Bran Stark goes full Vader. Melisandre already called him the champion of the Great Other, and eating Jojen in the weirwood paste is a bit of a character turn. It’ll be a long path there, but the audience will turn against Bran in the inverse way like they grew to like Jaime. Expect more warging into humans and many “the ends justify the means” arguments towards using the wights towards various goals, e.g. Coldhands.

Expect Tyrion to go full Walter White.
Tyrion: I was hoping he would discover his father was really King Aerys II. The Targ blood would let him ride one of Dany’s dragons and be awesome. But the notion of Tyrion flying on a dragon is too fantastical for the setting, and a bit silly. The killer of this theory is Quaithe’s warning not to trust the lion. Sorry Tyrion, keep searching for Tysha, nothing to see here. By the end of the story Tyrion will be totally dark.
                I REALLY hope he doesn’t end up with Penny romantically. The notion that dwarfs are suitable only for other dwarfs is total bull. That’s like telling me that I can only date tall people (I’m 6’3”), which is ludicrous right? He probably kills Penny for a petty reason.

Cersei: too hated by fans to die easily, but too foolish to continue to play the Game. If not executed when Robert Strong/Qyborg loses the trial by combat, she tries one last unwise plot against the Tyrells which leads to her being, exiled, or sent to a the septhood.
                She thinks the Valonqar is Tyrion, but Jaime would be a more emotional choice for her killer.

Benjen Stark comes back in the final chapter, “Hey guys, did I miss anything?”

Samwell Tarlly runs afoul of the Maester conspiracy against magic and dragons. Oldtown misadventures ensue, running from the familiar Faceless Man.
                Due to his analogous characteristics with Samwise Gamgee from The Lord of the Rings, he likely ends up being the only character to have a happy ending, and writes a volume of books called “A Song of Ice and Fire”.

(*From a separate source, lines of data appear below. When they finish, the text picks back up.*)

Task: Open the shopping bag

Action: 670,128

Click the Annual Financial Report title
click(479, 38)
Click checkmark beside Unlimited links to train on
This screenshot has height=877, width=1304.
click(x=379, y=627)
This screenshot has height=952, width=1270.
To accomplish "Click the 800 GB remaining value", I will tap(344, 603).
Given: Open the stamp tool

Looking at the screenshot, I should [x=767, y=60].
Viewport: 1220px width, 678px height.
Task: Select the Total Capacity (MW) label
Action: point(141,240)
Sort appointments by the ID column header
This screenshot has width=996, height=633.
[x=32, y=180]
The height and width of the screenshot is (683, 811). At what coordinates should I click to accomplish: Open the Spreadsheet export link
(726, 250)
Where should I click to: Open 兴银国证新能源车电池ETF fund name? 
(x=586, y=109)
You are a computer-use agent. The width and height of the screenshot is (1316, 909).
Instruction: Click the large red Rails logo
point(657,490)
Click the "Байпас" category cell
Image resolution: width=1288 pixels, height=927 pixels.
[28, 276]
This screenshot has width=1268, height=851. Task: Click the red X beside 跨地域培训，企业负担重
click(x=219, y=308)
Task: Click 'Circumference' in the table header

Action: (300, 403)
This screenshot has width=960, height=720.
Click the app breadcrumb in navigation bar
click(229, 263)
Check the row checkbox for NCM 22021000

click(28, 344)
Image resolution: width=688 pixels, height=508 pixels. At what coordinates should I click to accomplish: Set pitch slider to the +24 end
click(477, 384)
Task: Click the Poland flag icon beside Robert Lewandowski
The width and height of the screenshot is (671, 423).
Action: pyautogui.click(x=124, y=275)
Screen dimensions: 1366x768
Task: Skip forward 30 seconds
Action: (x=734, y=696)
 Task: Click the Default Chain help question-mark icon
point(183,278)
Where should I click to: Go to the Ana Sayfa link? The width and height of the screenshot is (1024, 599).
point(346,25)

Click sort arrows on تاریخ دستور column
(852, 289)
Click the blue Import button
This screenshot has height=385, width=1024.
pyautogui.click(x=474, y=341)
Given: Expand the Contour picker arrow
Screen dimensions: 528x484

Conclusions: Each main character will have a resolution, though unexpected and likely sad, much like where each character ended in A Storm of Swords. But the overall story won’t be restful. The Seven Kingdoms will always be at war. It’s been that way for thousands of years, three dragons and the audience’s lofty hopes won’t change that. The Others/Wight Walkers will be stopped (hell, they might not even make it past the Wall), but they’ll return again in a few winters.

Valar Morghulis
Before you rage at me: I acknowledge most or all of these things won’t happen. It’s just fun to make predictions because we all love to shout “YES! I KNEW IT! CALLED THAT!” when we’re right. I wrote thi
s in a confident tone to make you, as one of the fans, prepared (or resigned) for the awful and unpredictable resolutions that this story imposes on us and our favorite characters. I want Dany to take the throne as much as the next person, but events like the Red Wedding should remind you of Ramsay Bolton’s words:
If you think this has a happy ending, you haven’t been paying attention.